## Records for processing

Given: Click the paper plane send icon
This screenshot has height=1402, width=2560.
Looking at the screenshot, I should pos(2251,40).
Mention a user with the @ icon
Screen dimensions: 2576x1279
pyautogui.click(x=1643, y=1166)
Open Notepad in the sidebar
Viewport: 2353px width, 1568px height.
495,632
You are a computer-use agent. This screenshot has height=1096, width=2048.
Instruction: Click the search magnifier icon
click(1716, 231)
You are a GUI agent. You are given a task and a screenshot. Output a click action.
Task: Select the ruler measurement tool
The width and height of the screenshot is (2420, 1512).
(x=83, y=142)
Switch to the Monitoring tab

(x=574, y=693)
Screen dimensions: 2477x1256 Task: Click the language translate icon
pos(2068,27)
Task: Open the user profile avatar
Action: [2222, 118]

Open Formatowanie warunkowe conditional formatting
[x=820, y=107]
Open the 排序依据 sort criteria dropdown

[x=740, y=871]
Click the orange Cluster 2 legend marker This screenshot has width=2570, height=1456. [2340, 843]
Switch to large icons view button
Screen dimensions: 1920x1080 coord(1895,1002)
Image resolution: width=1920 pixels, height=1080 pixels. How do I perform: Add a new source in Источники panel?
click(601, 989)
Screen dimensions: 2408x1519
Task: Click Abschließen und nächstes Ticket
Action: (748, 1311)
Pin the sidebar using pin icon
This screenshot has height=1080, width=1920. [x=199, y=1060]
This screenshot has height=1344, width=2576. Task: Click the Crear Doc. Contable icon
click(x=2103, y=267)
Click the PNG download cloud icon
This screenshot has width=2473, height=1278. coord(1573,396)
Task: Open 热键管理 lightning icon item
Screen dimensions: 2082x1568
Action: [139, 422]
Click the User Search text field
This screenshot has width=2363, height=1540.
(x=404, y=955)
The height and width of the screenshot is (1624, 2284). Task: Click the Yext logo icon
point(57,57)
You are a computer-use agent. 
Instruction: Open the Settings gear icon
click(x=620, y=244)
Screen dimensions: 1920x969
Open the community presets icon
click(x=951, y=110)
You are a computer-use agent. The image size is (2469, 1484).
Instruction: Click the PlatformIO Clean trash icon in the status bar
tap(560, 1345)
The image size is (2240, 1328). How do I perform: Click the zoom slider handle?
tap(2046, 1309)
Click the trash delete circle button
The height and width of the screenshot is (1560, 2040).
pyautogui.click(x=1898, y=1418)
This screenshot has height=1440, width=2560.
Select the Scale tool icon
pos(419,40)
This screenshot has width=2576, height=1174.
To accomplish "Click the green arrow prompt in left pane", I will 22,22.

## Your assignment
Send back every record, precisely as written.

## Reply
Given: Click the paper plane send icon
This screenshot has height=1402, width=2560.
Looking at the screenshot, I should pos(2251,40).
Mention a user with the @ icon
Screen dimensions: 2576x1279
pyautogui.click(x=1643, y=1166)
Open Notepad in the sidebar
Viewport: 2353px width, 1568px height.
495,632
You are a computer-use agent. This screenshot has height=1096, width=2048.
Instruction: Click the search magnifier icon
click(1716, 231)
You are a GUI agent. You are given a task and a screenshot. Output a click action.
Task: Select the ruler measurement tool
The width and height of the screenshot is (2420, 1512).
(x=83, y=142)
Switch to the Monitoring tab

(x=574, y=693)
Screen dimensions: 2477x1256 Task: Click the language translate icon
pos(2068,27)
Task: Open the user profile avatar
Action: [2222, 118]

Open Formatowanie warunkowe conditional formatting
[x=820, y=107]
Open the 排序依据 sort criteria dropdown

[x=740, y=871]
Click the orange Cluster 2 legend marker This screenshot has width=2570, height=1456. [2340, 843]
Switch to large icons view button
Screen dimensions: 1920x1080 coord(1895,1002)
Image resolution: width=1920 pixels, height=1080 pixels. How do I perform: Add a new source in Источники panel?
click(601, 989)
Screen dimensions: 2408x1519
Task: Click Abschließen und nächstes Ticket
Action: (748, 1311)
Pin the sidebar using pin icon
This screenshot has height=1080, width=1920. [x=199, y=1060]
This screenshot has height=1344, width=2576. Task: Click the Crear Doc. Contable icon
click(x=2103, y=267)
Click the PNG download cloud icon
This screenshot has width=2473, height=1278. coord(1573,396)
Task: Open 热键管理 lightning icon item
Screen dimensions: 2082x1568
Action: [139, 422]
Click the User Search text field
This screenshot has width=2363, height=1540.
(x=404, y=955)
The height and width of the screenshot is (1624, 2284). Task: Click the Yext logo icon
point(57,57)
You are a computer-use agent. 
Instruction: Open the Settings gear icon
click(x=620, y=244)
Screen dimensions: 1920x969
Open the community presets icon
click(x=951, y=110)
You are a computer-use agent. The image size is (2469, 1484).
Instruction: Click the PlatformIO Clean trash icon in the status bar
tap(560, 1345)
The image size is (2240, 1328). How do I perform: Click the zoom slider handle?
tap(2046, 1309)
Click the trash delete circle button
The height and width of the screenshot is (1560, 2040).
pyautogui.click(x=1898, y=1418)
This screenshot has height=1440, width=2560.
Select the Scale tool icon
pos(419,40)
This screenshot has width=2576, height=1174.
To accomplish "Click the green arrow prompt in left pane", I will 22,22.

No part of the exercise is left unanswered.